Gather all lines from the material that contain "width".
<<<<
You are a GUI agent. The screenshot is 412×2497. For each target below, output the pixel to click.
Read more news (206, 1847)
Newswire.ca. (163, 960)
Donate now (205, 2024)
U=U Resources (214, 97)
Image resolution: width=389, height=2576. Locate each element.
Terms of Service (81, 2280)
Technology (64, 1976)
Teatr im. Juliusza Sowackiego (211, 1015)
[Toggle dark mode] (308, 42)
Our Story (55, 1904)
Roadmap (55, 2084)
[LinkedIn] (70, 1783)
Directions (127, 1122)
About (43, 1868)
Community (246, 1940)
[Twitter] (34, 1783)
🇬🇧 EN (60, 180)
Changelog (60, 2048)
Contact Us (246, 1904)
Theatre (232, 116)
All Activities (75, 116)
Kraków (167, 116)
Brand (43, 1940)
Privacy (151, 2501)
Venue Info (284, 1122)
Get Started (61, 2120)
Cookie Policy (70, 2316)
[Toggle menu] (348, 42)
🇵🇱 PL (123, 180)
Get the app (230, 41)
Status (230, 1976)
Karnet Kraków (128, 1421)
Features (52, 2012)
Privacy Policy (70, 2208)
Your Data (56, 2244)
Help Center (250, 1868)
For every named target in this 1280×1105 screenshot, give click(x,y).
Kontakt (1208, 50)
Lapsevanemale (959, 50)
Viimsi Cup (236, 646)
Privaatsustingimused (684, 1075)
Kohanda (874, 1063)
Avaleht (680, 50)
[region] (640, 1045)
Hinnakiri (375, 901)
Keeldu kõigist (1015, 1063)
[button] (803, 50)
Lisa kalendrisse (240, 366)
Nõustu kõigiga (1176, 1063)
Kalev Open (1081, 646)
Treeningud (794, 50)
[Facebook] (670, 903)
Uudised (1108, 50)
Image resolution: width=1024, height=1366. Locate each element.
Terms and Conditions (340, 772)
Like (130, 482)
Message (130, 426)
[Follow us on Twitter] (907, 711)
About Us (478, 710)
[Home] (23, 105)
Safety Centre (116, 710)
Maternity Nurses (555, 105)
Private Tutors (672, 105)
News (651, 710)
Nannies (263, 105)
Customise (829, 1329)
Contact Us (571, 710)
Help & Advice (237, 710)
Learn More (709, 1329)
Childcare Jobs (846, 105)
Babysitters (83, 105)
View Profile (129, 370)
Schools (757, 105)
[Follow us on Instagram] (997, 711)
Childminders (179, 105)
>>>>
• [Exercise answer]
Image resolution: width=389, height=2576. Locate each element.
Image resolution: width=1024, height=1366. Locate each element.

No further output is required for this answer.